By the middle of May , with the monsoon beginning, the situation was desperate. Thousands had already died and the survivors were almost all diseased, starving and totally demoralized by the constant rain. The route through the Hukawng valley to Assam was the worse of the two remaining escape routes. It was a green hell of mud, human excrement and chaos snaking through the hills. The lower parts of the valley consisted of huge tracts of thirteen-foot-tall elephant grass or stretches of near impenetrable jungle, broken up by small paddies which quickly became lakes of mud. Higher up, the track became more precipitous and the jungle thicker. Near-starving people ate poisonous fruits from roadside shrubs or rotting food from tins. If they collapsed with diarrhoea, they were left behind to perish. Even healthy males could travel no more than eight miles a day in a sea of mud which stretched for mile after mile across the mountains. The only way to make progress was to slither along the roots of trees by the side of the track. Women and children collapsed and drowned in the mud. Cholera became epidemic as exhausted people sheltered in bivouacks to escape the rain and relieved themselves on the floors. Porters refused to touch the dead so they lay decomposing until medical staff arrived with kerosene to burn them. The butterflies in Assam that year were the most beautiful on record. They added to the sense of the macabre as they flitted amongst the corpses….

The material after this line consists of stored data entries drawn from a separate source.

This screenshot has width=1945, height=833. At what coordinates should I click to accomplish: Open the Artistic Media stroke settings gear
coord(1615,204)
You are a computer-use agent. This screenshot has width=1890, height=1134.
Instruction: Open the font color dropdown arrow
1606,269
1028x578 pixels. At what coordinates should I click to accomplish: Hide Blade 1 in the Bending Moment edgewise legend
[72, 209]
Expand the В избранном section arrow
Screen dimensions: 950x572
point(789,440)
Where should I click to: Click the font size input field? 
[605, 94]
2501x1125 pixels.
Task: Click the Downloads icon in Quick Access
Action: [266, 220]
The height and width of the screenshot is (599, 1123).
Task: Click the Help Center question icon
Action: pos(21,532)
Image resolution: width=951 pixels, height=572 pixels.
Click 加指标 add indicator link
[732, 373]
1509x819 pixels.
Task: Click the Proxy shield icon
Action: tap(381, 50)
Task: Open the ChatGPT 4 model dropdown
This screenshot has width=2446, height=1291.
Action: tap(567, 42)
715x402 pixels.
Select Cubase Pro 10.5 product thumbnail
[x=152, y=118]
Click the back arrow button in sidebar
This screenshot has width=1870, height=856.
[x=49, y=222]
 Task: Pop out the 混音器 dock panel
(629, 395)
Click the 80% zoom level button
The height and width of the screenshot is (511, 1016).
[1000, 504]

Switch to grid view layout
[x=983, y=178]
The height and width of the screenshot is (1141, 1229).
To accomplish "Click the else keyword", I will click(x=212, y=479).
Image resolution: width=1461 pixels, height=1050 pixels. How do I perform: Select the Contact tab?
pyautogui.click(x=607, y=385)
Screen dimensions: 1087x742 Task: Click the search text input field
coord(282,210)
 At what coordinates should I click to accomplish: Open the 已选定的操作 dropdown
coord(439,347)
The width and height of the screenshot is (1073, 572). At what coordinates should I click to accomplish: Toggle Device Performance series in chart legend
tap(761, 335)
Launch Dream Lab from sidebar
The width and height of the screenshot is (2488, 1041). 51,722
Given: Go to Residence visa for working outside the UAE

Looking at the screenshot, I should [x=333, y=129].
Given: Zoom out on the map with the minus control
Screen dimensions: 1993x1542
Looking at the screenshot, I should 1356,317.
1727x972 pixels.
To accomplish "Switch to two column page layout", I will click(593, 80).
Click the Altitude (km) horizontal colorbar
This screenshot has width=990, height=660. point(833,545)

Some brave people helped others. Frank Sinclair Gomes, an Anglo-Indian telegraphist from Maymyo, three times rescued people from the river at Mogaung, on the southern edge of the valley, saving a Gurkha and a Madrasi woman and her child as their boats overturned. Two Gurkhas died as they tried to rescue starving people on the far side of another river by putting a rope across. All along the route hundreds of Kachins and Naga villagers helped, providing food and transport. They were the mostly unacknowledged heroes of the civilian evacuation, as they were to be the heroes of the later military resistance to the Japanese. Hundreds of thousands of refugees tramped through their lands, polluting their homes and bringing disease and death with them, but their traditions of hospitality were too strong to wither even in this crisis….
Pathetically weak in social services of all sorts, the Indian authorities had to fall back on one of the few efficient organizations in the subcontinent: the Assam Tea Planters Association. Alongside forest officers it was the planters who gave a semblance of order to the chaos….
These people, many of whom were Scots, seemed to come into their own in the crisis. ‘Planters,’ one wrote, ‘are practical, early rising, hard-working people,’ good at dealing with scholarly government officials as well as ‘mobs of ignorant workers’. Many had fought in the First World War and were from factories and business, not from universities. They were particularly adept at handling ‘men, materials, money and motor transport’. Despite their reputation, they had long since given up polo and fishing trips. The planters supplied their greatest resource, labour. As early as February 1942 the government asked the Tea Association for assistance on military projects in the northeast, 25,000 men for the Manipur road and 75,000 for the northerly road from Ledo into Burma. By March every small railway station had its contingent of tea-garden labourers ready to entrain. Each one was equipped with a hoe, two blankets, sufficient food for a fortnight and a hurricane lamp. They were sent off to build roads and carry supplies but many never returned, dying of cholera and exhaustion.